**WRITTEN INSTRUCTION**: Copy out each of the following entries word for word, with no changes.

**GIVEN INFORMATION**:
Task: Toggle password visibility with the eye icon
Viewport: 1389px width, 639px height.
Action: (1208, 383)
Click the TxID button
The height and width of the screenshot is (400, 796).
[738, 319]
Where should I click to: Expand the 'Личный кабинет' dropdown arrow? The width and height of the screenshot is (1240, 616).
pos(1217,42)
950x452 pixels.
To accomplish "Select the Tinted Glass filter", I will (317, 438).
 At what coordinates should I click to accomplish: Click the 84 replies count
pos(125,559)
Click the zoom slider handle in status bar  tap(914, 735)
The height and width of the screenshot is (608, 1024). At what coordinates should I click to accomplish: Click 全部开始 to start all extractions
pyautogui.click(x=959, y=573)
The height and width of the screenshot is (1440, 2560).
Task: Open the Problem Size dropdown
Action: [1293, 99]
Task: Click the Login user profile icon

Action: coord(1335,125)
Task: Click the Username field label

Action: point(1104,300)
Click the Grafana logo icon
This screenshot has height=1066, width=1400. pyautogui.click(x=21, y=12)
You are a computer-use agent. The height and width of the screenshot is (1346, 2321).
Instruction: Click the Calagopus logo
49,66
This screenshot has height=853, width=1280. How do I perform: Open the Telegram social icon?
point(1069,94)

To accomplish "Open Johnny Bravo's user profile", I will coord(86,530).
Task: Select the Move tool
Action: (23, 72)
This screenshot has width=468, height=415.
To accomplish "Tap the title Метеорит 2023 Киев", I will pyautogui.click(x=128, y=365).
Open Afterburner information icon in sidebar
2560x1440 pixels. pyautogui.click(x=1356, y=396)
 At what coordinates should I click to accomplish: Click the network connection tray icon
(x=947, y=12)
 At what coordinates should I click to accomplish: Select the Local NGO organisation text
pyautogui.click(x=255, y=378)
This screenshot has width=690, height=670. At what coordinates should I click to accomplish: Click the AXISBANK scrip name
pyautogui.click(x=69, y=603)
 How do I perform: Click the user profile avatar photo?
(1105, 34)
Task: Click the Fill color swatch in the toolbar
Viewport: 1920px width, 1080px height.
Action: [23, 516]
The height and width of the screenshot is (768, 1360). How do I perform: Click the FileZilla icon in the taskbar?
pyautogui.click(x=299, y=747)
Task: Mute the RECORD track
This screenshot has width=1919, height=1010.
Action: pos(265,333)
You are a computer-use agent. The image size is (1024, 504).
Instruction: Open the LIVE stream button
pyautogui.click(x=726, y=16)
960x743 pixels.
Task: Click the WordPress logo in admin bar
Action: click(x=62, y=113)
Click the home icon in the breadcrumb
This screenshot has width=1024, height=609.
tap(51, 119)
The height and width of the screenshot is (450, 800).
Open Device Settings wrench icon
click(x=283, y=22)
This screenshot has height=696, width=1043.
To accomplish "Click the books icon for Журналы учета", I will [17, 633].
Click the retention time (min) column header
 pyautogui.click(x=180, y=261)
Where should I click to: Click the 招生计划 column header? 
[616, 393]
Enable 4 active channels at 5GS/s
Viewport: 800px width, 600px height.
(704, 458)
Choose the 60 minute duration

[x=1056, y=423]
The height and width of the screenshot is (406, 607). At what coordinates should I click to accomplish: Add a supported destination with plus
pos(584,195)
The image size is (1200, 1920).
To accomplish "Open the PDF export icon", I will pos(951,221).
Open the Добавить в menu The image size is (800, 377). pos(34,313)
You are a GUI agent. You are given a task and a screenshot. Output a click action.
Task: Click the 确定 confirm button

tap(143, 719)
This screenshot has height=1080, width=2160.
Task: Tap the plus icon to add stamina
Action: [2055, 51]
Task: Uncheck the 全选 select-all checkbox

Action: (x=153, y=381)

**REPLY**:
Task: Toggle password visibility with the eye icon
Viewport: 1389px width, 639px height.
Action: (1208, 383)
Click the TxID button
The height and width of the screenshot is (400, 796).
[738, 319]
Where should I click to: Expand the 'Личный кабинет' dropdown arrow? The width and height of the screenshot is (1240, 616).
pos(1217,42)
950x452 pixels.
To accomplish "Select the Tinted Glass filter", I will (317, 438).
 At what coordinates should I click to accomplish: Click the 84 replies count
pos(125,559)
Click the zoom slider handle in status bar  tap(914, 735)
The height and width of the screenshot is (608, 1024). At what coordinates should I click to accomplish: Click 全部开始 to start all extractions
pyautogui.click(x=959, y=573)
The height and width of the screenshot is (1440, 2560).
Task: Open the Problem Size dropdown
Action: [1293, 99]
Task: Click the Login user profile icon

Action: coord(1335,125)
Task: Click the Username field label

Action: point(1104,300)
Click the Grafana logo icon
This screenshot has height=1066, width=1400. pyautogui.click(x=21, y=12)
You are a computer-use agent. The height and width of the screenshot is (1346, 2321).
Instruction: Click the Calagopus logo
49,66
This screenshot has height=853, width=1280. How do I perform: Open the Telegram social icon?
point(1069,94)

To accomplish "Open Johnny Bravo's user profile", I will coord(86,530).
Task: Select the Move tool
Action: (23, 72)
This screenshot has width=468, height=415.
To accomplish "Tap the title Метеорит 2023 Киев", I will pyautogui.click(x=128, y=365).
Open Afterburner information icon in sidebar
2560x1440 pixels. pyautogui.click(x=1356, y=396)
 At what coordinates should I click to accomplish: Click the network connection tray icon
(x=947, y=12)
 At what coordinates should I click to accomplish: Select the Local NGO organisation text
pyautogui.click(x=255, y=378)
This screenshot has width=690, height=670. At what coordinates should I click to accomplish: Click the AXISBANK scrip name
pyautogui.click(x=69, y=603)
 How do I perform: Click the user profile avatar photo?
(1105, 34)
Task: Click the Fill color swatch in the toolbar
Viewport: 1920px width, 1080px height.
Action: [23, 516]
The height and width of the screenshot is (768, 1360). How do I perform: Click the FileZilla icon in the taskbar?
pyautogui.click(x=299, y=747)
Task: Mute the RECORD track
This screenshot has width=1919, height=1010.
Action: pos(265,333)
You are a computer-use agent. The image size is (1024, 504).
Instruction: Open the LIVE stream button
pyautogui.click(x=726, y=16)
960x743 pixels.
Task: Click the WordPress logo in admin bar
Action: click(x=62, y=113)
Click the home icon in the breadcrumb
This screenshot has width=1024, height=609.
tap(51, 119)
The height and width of the screenshot is (450, 800).
Open Device Settings wrench icon
click(x=283, y=22)
This screenshot has height=696, width=1043.
To accomplish "Click the books icon for Журналы учета", I will [17, 633].
Click the retention time (min) column header
 pyautogui.click(x=180, y=261)
Where should I click to: Click the 招生计划 column header? 
[616, 393]
Enable 4 active channels at 5GS/s
Viewport: 800px width, 600px height.
(704, 458)
Choose the 60 minute duration

[x=1056, y=423]
The height and width of the screenshot is (406, 607). At what coordinates should I click to accomplish: Add a supported destination with plus
pos(584,195)
The image size is (1200, 1920).
To accomplish "Open the PDF export icon", I will pos(951,221).
Open the Добавить в menu The image size is (800, 377). pos(34,313)
You are a GUI agent. You are given a task and a screenshot. Output a click action.
Task: Click the 确定 confirm button

tap(143, 719)
This screenshot has height=1080, width=2160.
Task: Tap the plus icon to add stamina
Action: [2055, 51]
Task: Uncheck the 全选 select-all checkbox

Action: (x=153, y=381)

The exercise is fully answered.